In an A.P., if $p^{\text {th }}$ term is $\frac{1}{q}$ and $q^{\text {th }}$ term is $\frac{1}{p}$, prove that the sum of first $p q$ terms is $\frac{1}{2}(p q+1)$ where $p \neq q$.

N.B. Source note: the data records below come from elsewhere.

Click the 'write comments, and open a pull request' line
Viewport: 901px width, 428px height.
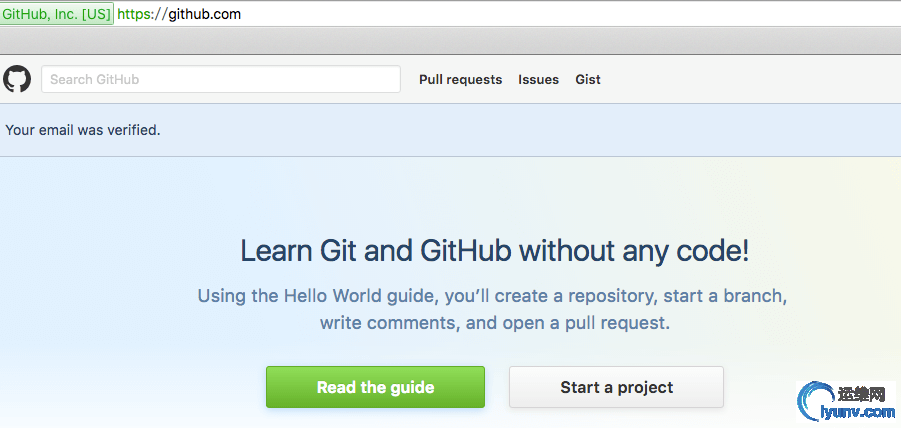click(495, 322)
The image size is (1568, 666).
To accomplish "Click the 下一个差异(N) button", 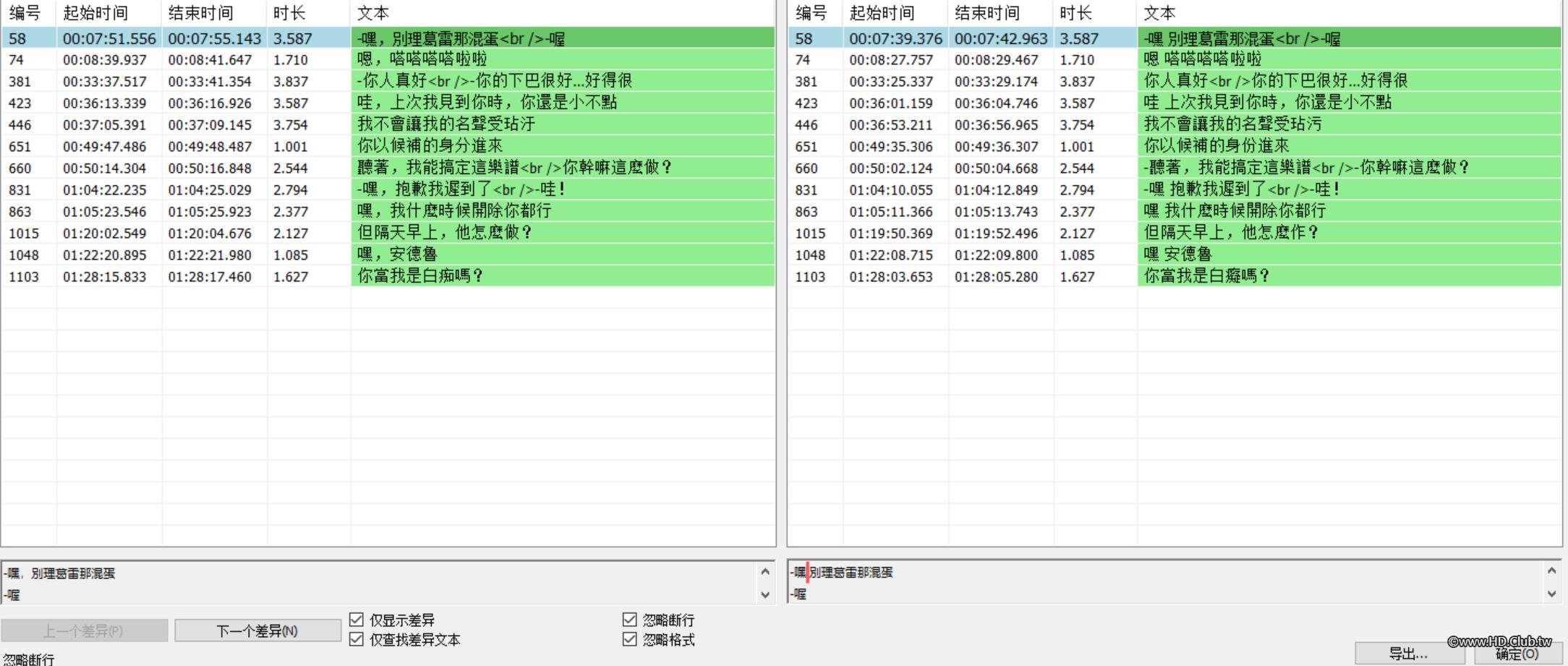I will [x=257, y=630].
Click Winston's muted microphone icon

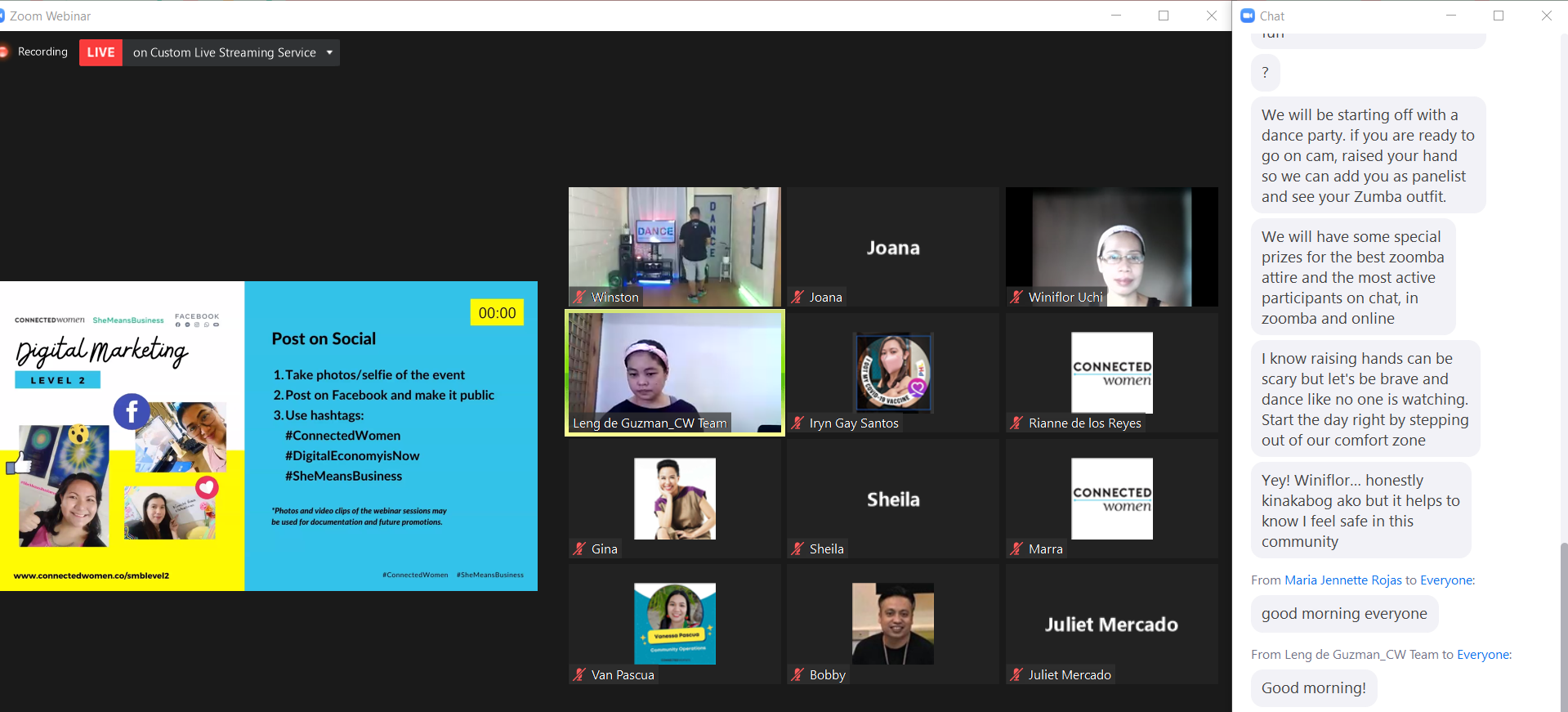(579, 298)
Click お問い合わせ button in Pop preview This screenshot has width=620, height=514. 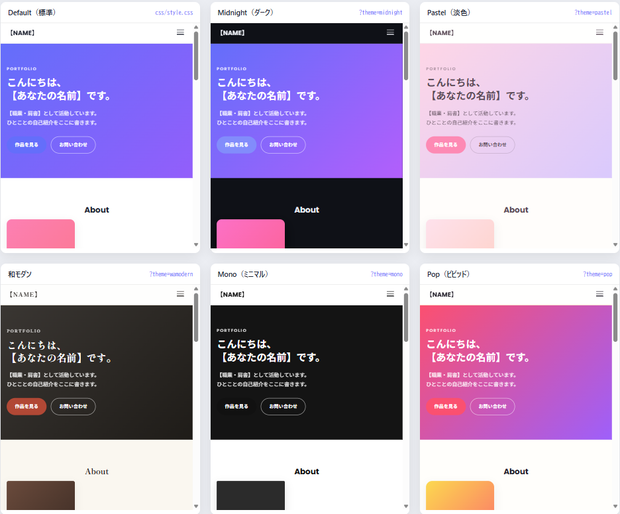492,406
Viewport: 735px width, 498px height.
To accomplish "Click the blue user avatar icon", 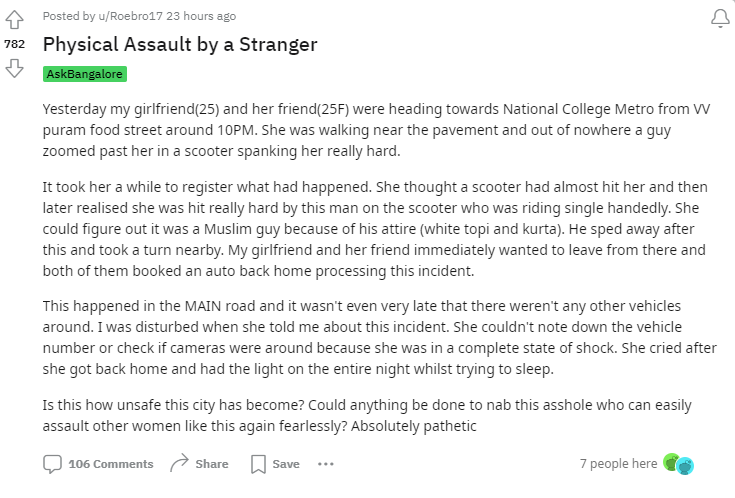I will pyautogui.click(x=685, y=466).
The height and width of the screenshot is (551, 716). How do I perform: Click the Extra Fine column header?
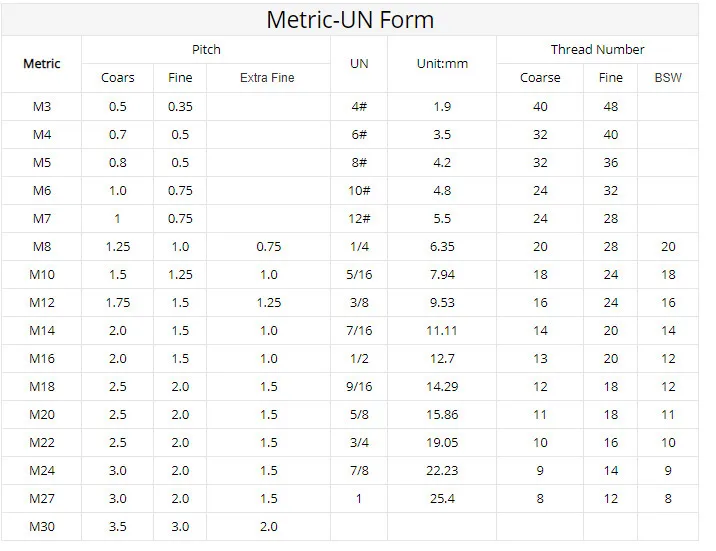267,78
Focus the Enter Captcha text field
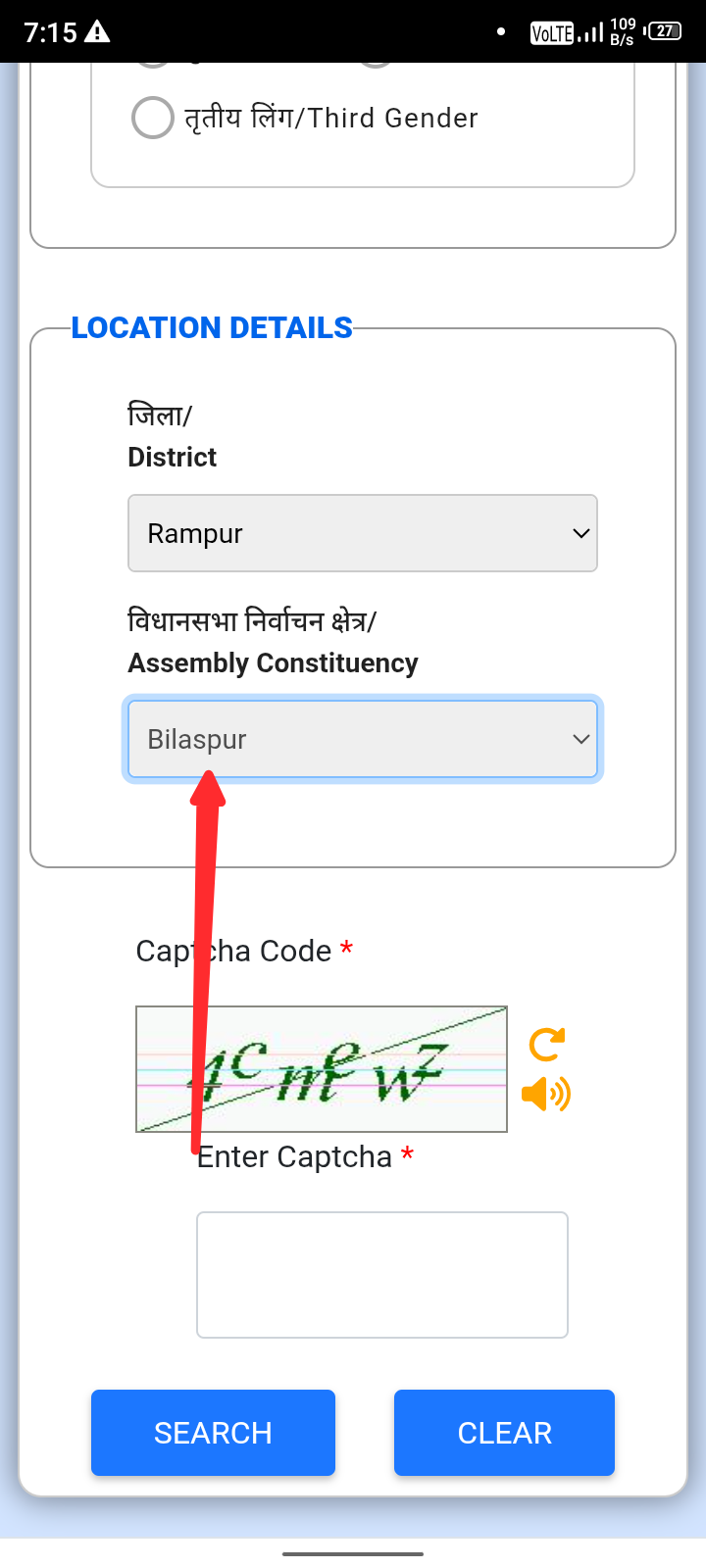Screen dimensions: 706x1568 pyautogui.click(x=381, y=1274)
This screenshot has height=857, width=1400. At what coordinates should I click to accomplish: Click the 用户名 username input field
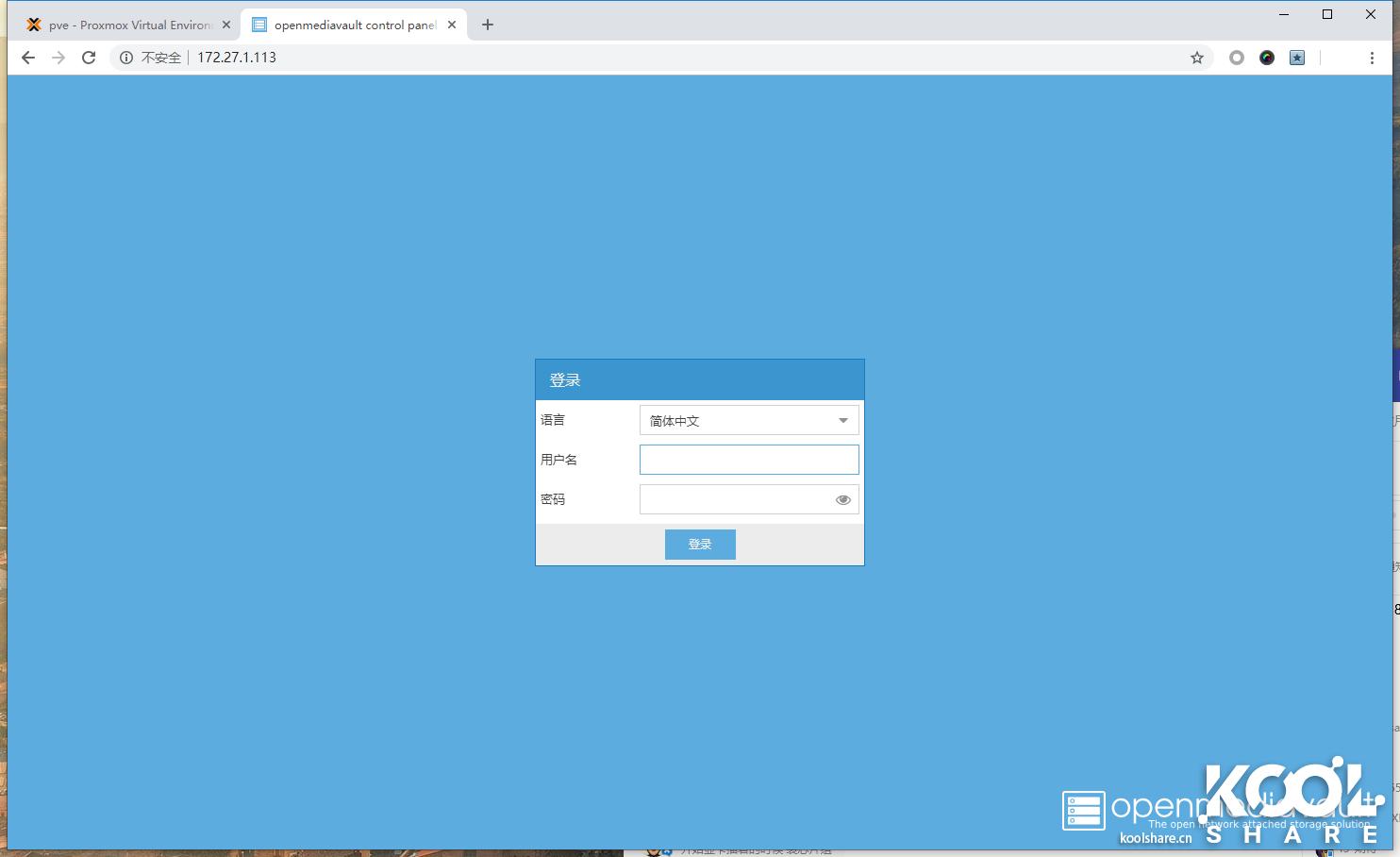click(x=748, y=460)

It is known that the general term of an A.P. is an = a + (n – 1)d
∴ According to the given information,
$p^{\text {th }}$ term $=a_{p}=a+(p-1) d=\frac{1}{q}$ $\ldots(1)$
$q^{\text {th }}$ term $=a_{q}=a+(q-1) d=\frac{1}{p}$ $\ldots(2)$
Subtracting (2) from (1), we obtain
$(p-1) d-(q-1) d=\frac{1}{q}-\frac{1}{p}$
$\Rightarrow(p-1-q+1) d=\frac{p-q}{p q}$
$\Rightarrow(p-q) d=\frac{p-q}{p q}$
$\Rightarrow d=\frac{1}{p q}$
Putting the value of d in (1), we obtain
$a+(p-1) \frac{1}{p q}=\frac{1}{q}$
$\Rightarrow a=\frac{1}{q}-\frac{1}{q}+\frac{1}{p q}=\frac{1}{p q}$
$\therefore S_{p q}=\frac{p q}{2}[2 a+(p q-1) d]$
$=\frac{p q}{2}\left[\frac{2}{p q}+(p q-1) \frac{1}{p q}\right]$
$=1+\frac{1}{2}(p q-1)$
$=\frac{1}{2} p q+1-\frac{1}{2}=\frac{1}{2} p q+\frac{1}{2}$
$=\frac{1}{2}(p q+1)$
Thus, the sum of first $p q$ terms of the A.P. is $\frac{1}{2}(p q+1)$.